Records section start

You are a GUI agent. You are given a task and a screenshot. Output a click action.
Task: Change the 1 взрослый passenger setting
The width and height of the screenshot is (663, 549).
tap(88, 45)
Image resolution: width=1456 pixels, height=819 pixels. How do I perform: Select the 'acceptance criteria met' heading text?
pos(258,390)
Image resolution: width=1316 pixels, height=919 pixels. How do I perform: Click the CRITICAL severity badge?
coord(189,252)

Records section end
Records section start

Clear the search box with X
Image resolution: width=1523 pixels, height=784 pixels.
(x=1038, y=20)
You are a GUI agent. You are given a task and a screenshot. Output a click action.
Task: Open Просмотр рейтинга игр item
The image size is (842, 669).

Records section end
Records section start

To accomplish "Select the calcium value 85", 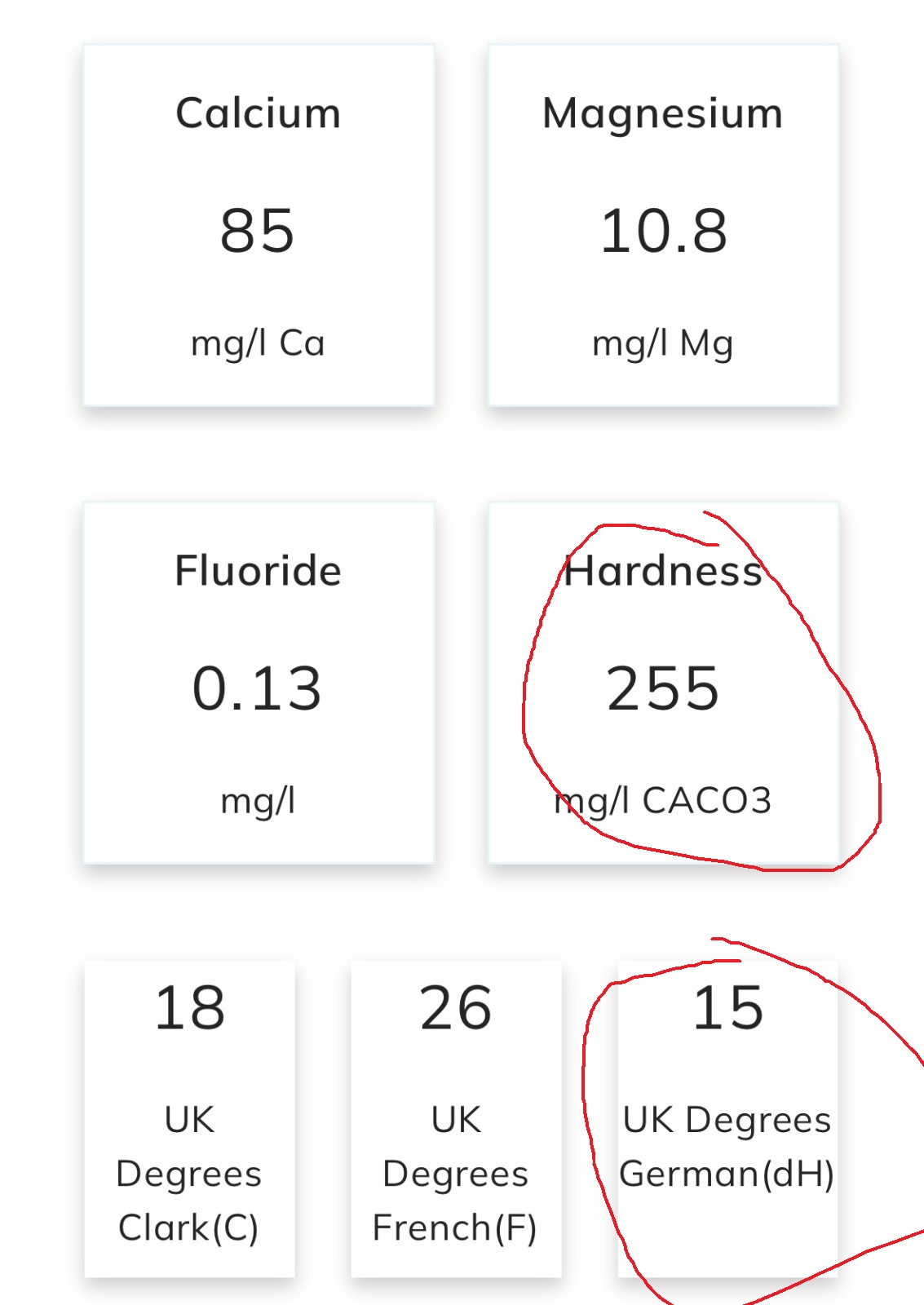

Records section end

What is required: Reproduce only the lines above, starting at the line with "Task: Open Просмотр рейтинга игр item" and ending at the line with "The image size is (842, 669).", exactly as written.

The completed task:
Task: Open Просмотр рейтинга игр item
The image size is (842, 669).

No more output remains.